____ Source data
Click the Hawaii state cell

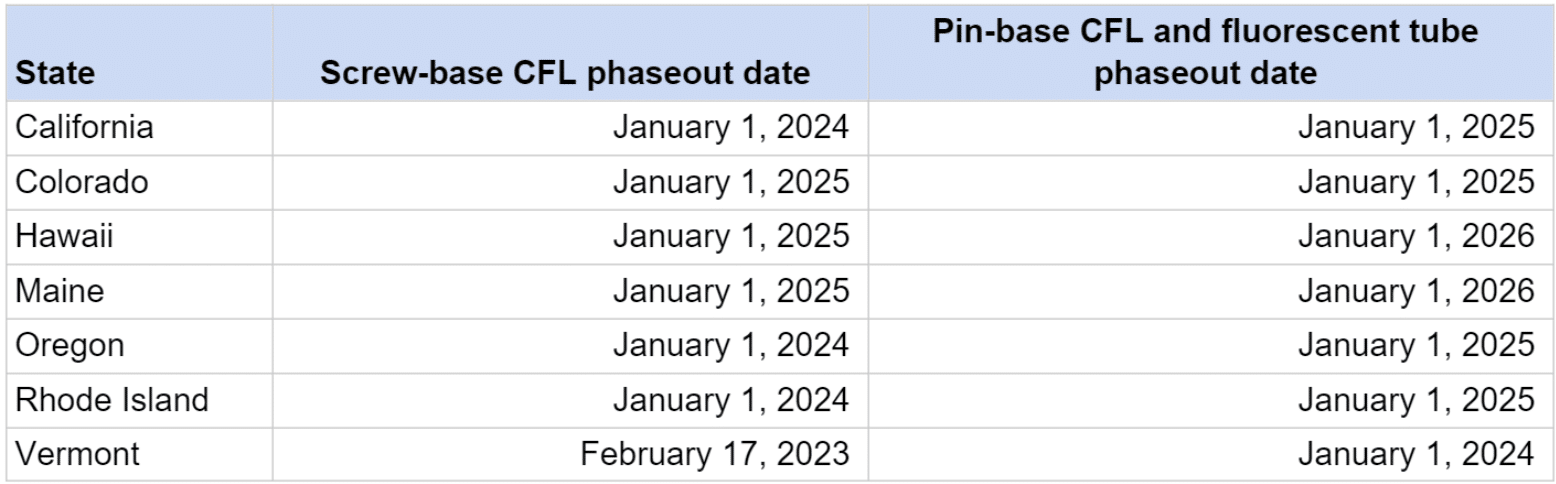(64, 236)
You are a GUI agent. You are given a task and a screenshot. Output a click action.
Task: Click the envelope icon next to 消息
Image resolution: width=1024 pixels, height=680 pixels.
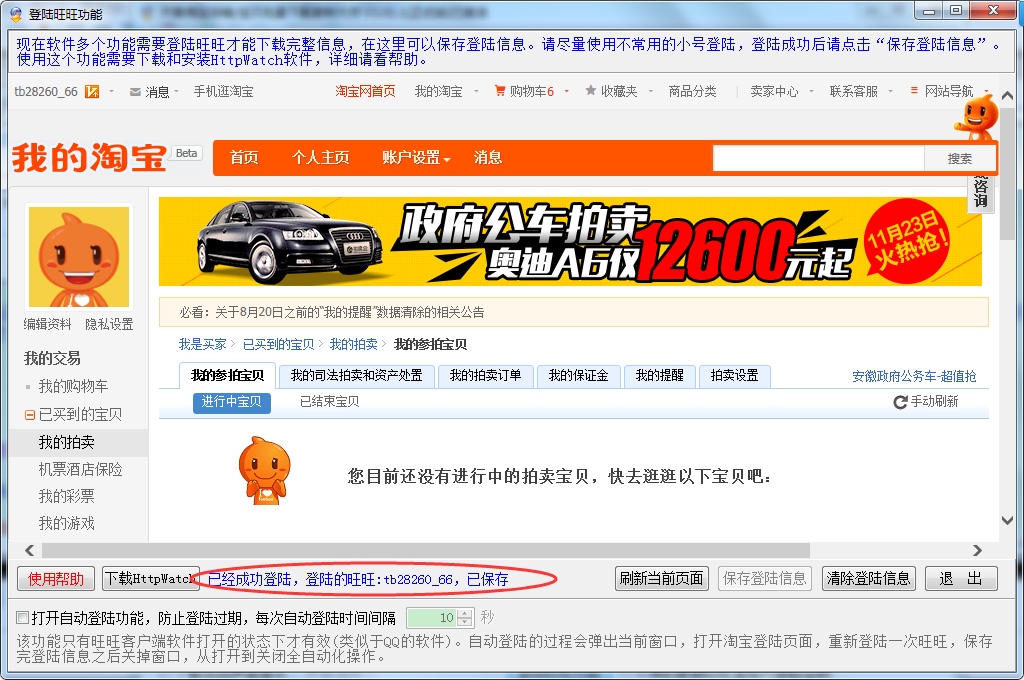(135, 92)
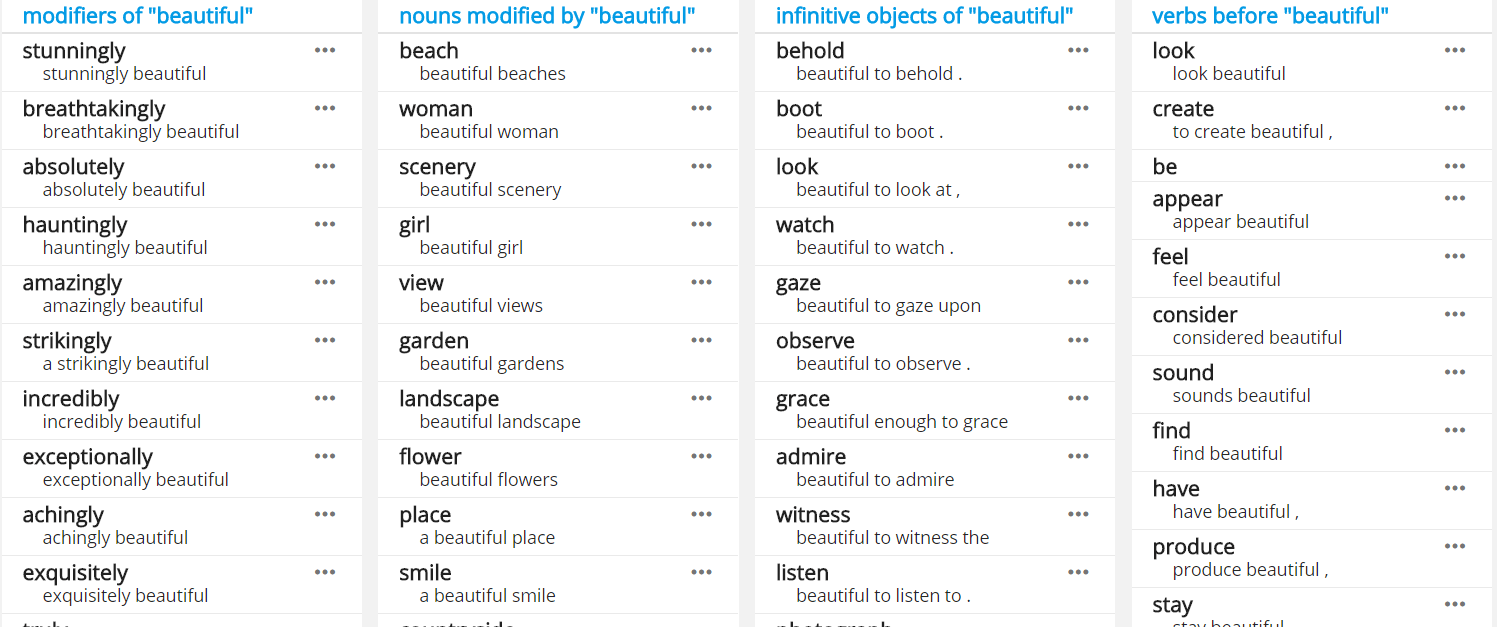
Task: Click the ellipsis beside "woman"
Action: click(701, 107)
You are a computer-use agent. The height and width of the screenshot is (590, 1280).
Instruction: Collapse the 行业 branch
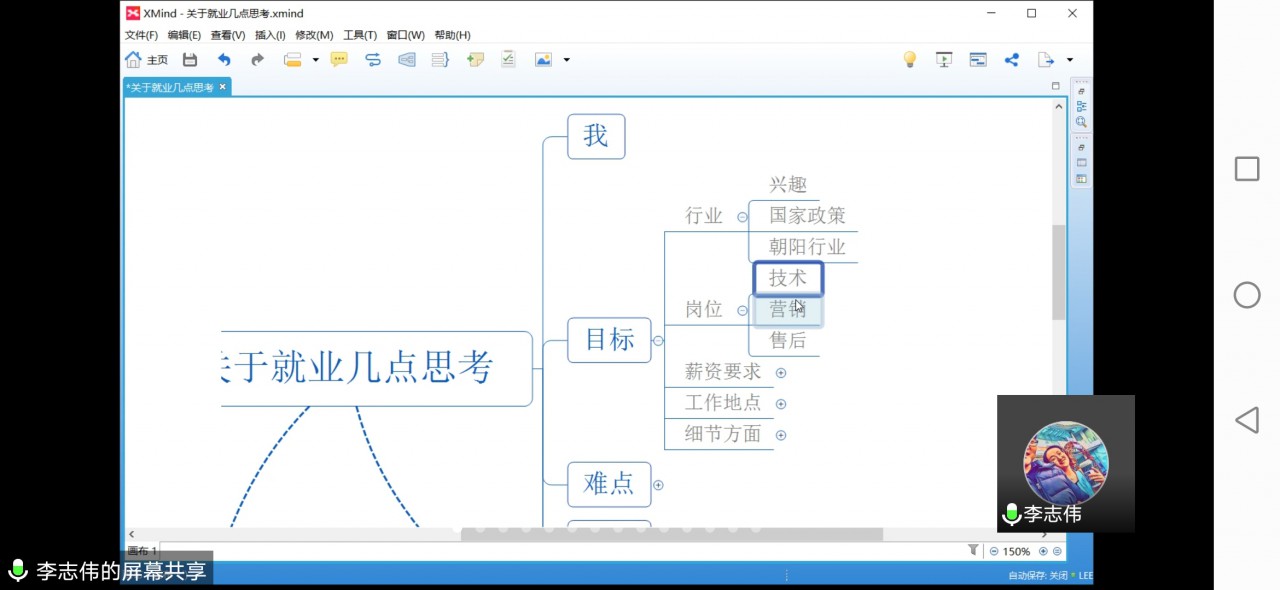[742, 217]
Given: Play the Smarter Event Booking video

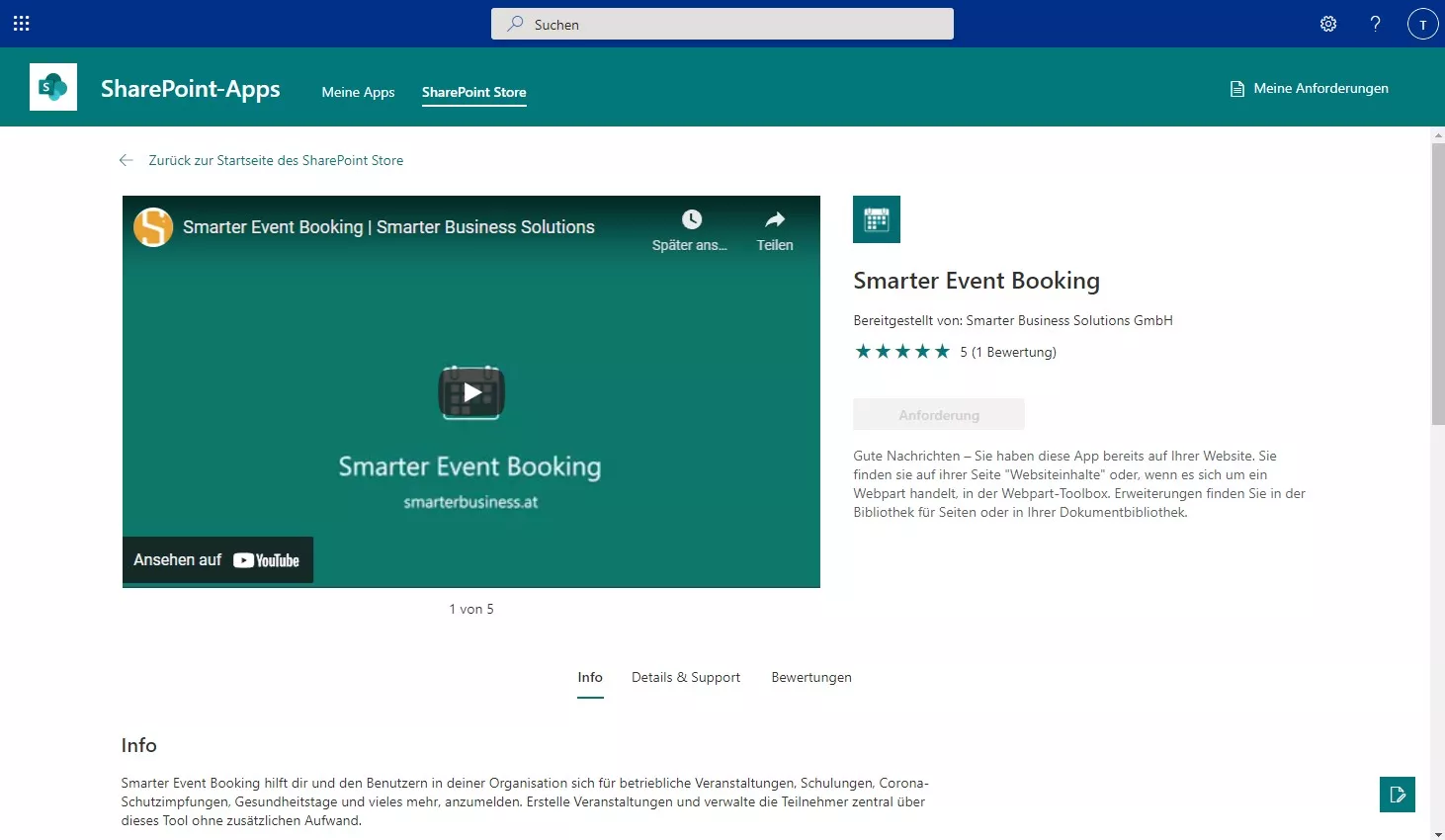Looking at the screenshot, I should coord(470,391).
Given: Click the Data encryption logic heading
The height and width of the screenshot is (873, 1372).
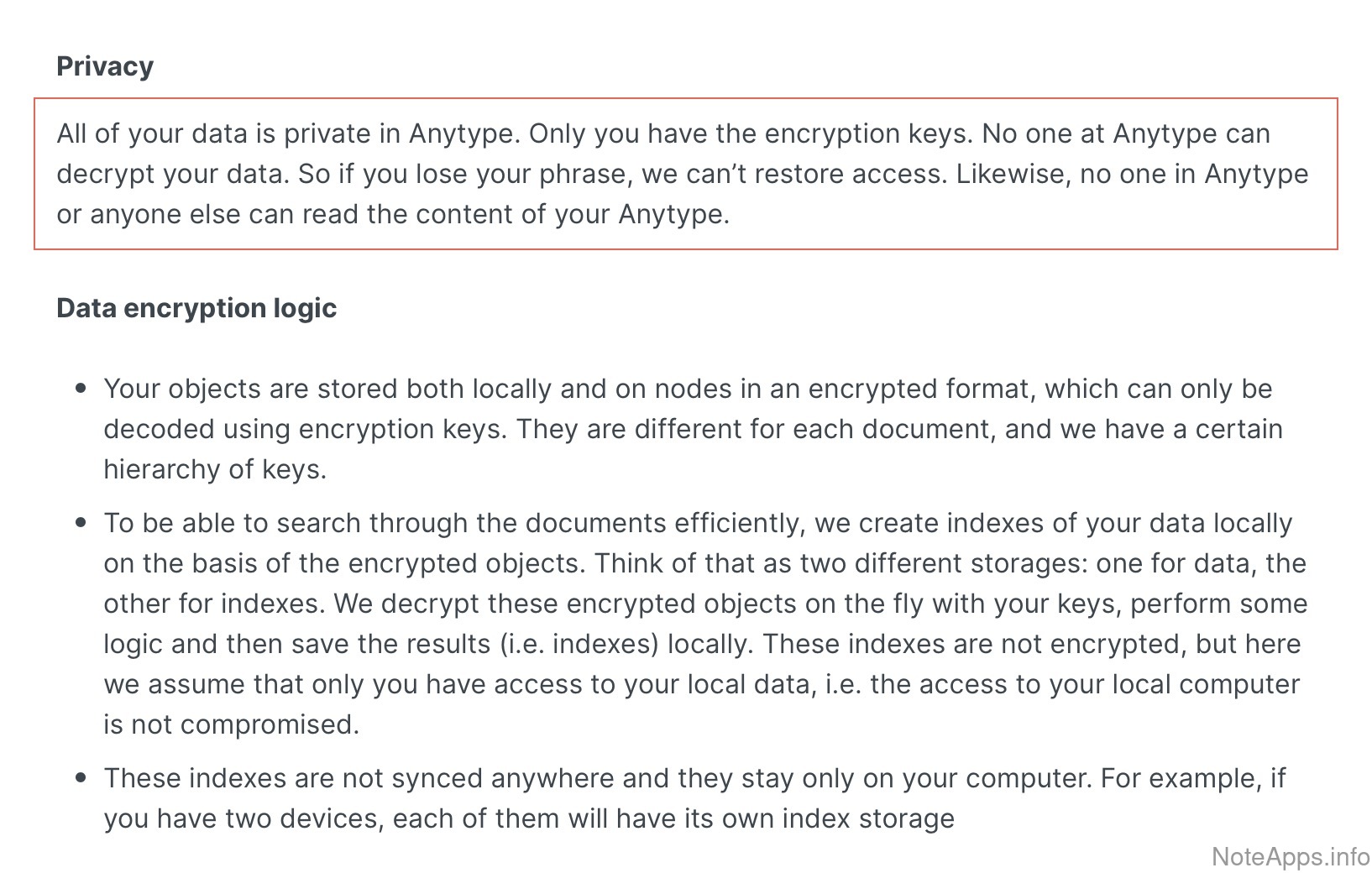Looking at the screenshot, I should 196,308.
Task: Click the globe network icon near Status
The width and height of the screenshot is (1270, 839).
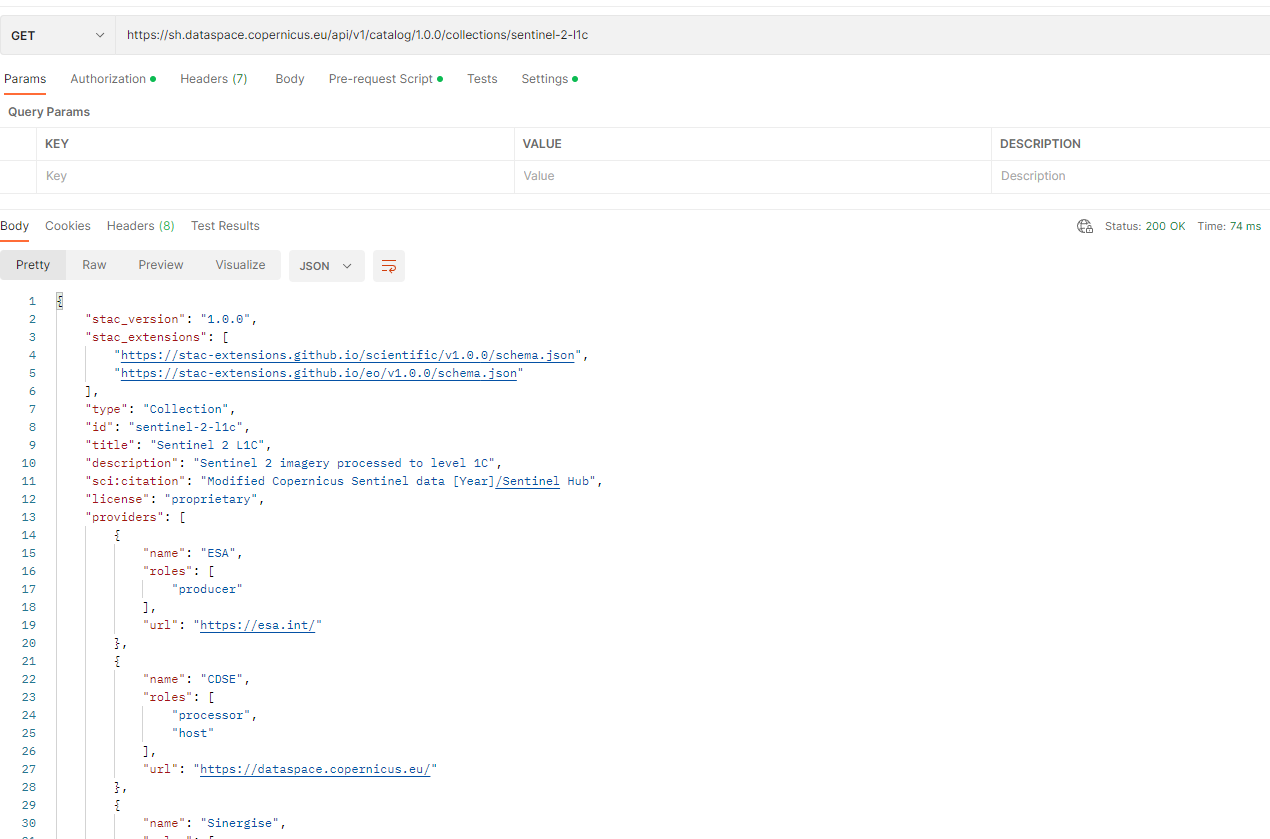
________
> Problem requirements:
Reproduce all of the material above verbatim, omitting the pictures from your reply.

> Finished answer:
Click the Hawaii state cell

(64, 236)
You are a GUI agent. You are given a task and a screenshot. Output a click action.
Task: Click the envelope icon next to 消息
Image resolution: width=1024 pixels, height=680 pixels.
(135, 92)
Task: Click the ellipsis beside "woman"
Action: click(701, 107)
You are a computer-use agent. The height and width of the screenshot is (590, 1280).
Instruction: Collapse the 行业 branch
[742, 217]
Given: Play the Smarter Event Booking video

Looking at the screenshot, I should coord(470,391).
Given: Click the Data encryption logic heading
The height and width of the screenshot is (873, 1372).
Looking at the screenshot, I should 196,308.
Task: Click the globe network icon near Status
The width and height of the screenshot is (1270, 839).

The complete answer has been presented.